The real reason “the big three” continue only to accept printed submissions is this one: A postage stamp is an excellent bozo filter. They live in the fear that without that bozo filter they will be awash in substandard submissions from every half-wit with an e-mail address. I understand that fear, which is why when I edited a humor area for AOL, I required paper submissions, too. But that was a dozen years ago now, and in the interim when I’ve worked as an editor I’ve discovered that the crap level is not really all that much higher online than offline, and that in fact it’s easier to deal with the obvious crap online than off (send it to a reject folder; send out a batch rejection at the end of the reading period). The only real difference is that the population of who is sending you crap is slightly different. The point is that the “bozo filter” defense no longer really works.

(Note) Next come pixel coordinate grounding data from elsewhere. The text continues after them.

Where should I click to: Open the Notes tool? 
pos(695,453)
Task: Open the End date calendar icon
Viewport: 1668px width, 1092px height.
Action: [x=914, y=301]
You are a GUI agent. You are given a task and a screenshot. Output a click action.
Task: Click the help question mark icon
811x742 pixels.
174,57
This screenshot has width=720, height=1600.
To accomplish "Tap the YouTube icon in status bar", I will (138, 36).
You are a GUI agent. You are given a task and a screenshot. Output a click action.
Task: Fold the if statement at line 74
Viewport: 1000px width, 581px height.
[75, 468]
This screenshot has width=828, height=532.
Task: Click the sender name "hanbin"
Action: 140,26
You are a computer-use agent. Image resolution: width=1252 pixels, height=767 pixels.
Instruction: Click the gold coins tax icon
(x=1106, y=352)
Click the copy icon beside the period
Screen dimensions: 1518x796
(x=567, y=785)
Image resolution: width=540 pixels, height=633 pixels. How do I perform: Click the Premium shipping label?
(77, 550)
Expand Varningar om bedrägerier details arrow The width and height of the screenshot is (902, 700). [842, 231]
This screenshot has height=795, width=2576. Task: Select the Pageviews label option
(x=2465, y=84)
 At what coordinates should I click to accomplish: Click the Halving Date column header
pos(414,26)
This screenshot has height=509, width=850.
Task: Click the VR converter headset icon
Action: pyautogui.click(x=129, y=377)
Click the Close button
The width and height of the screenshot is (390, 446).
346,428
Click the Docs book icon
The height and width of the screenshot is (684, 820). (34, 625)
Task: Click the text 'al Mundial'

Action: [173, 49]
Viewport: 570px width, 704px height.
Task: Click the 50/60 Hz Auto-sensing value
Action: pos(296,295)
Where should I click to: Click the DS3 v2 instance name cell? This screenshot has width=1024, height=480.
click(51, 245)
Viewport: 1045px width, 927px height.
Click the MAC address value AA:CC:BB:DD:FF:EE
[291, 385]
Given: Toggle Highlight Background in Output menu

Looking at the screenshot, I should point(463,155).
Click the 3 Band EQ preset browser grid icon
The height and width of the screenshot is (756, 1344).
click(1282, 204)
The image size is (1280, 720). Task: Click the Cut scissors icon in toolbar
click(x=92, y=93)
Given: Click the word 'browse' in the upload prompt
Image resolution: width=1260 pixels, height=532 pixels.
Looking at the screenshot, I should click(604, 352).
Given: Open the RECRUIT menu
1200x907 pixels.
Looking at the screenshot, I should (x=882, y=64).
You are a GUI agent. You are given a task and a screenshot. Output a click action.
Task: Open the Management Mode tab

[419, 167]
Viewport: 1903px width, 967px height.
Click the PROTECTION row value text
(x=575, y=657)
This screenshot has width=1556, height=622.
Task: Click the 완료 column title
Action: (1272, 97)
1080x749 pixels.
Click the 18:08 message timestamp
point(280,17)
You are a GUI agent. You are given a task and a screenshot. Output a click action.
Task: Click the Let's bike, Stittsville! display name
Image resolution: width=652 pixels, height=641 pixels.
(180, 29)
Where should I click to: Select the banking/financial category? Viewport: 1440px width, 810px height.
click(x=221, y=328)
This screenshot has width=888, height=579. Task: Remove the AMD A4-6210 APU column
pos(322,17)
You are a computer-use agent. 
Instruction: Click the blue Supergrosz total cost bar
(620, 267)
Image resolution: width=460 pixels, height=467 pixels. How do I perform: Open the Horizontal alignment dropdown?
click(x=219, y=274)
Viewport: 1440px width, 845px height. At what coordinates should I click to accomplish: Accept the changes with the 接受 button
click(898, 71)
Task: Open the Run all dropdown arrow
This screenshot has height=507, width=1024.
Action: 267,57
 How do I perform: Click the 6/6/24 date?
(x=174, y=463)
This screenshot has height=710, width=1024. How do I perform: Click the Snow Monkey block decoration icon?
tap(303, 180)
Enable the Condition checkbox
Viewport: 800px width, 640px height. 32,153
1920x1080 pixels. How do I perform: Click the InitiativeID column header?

I’ve been writing freelance since 1998, in which time I’ve written for corporations, for newspapers, for magazines, for online sites and for several different book publishers. In all that time, the only things I’ve been required to print out and send in were W9s and other sorts of contract employment forms, and occasionally an invoice or two. I’ve never had to print out work. On one hand, this is an artifact of me intentionally working with people who accept electronic work. But on the other hand, it’s not as if the Washington Post, the Dayton Daily News or the people who make the Uncle John’s Bathroom Readers are known for being on the absolute bleeding edge of technology, either. And this is my point: Everyone accepts electronic submissions. They have for years.
That the “big three” science fiction magazine won’t accept electronic submissions in this day and age isn’t merely anachronistic in both a business and social sense, it’s actually a bit embarrassing. Written science fiction already has enough problems working around the image that it is trapped in its own alternate universe branching off from 1971; the fact the major print publications of the genre deal with the electronic era as if it was something to be handled from a great distance, with tongs, isn’t helping any of us. The editors of the magazines are always talking about how they love seeing new writers, but I can’t help but think one of the reasons they have difficulty publishing new writers is that they’re showing up to the party in the communication equivalent of 70s powder blue polyester leisure suits and trying to assure the kids that seriously, they’re hip — why, they listen to that groovy cat Dan Folgelberg and everything. I mean, shit, guys. Meet 2009 half way, you know?
I don’t doubt all three magazines still get hundreds of submissions a month, so there’s no reason from their point of view to change what they see working for them. Their choice. I do suspect they’re going to miss out on more writers that they are going to need to survive, as these writers ask themselves what “the big three” are offering that they can’t get elsewhere, and where they’re not required to jump through a truly pointless hoop like printing out their submissions. I don’t really think “the big three” are in a position where they can ignore those writers for much longer. The “big three” really aren’t that big any more.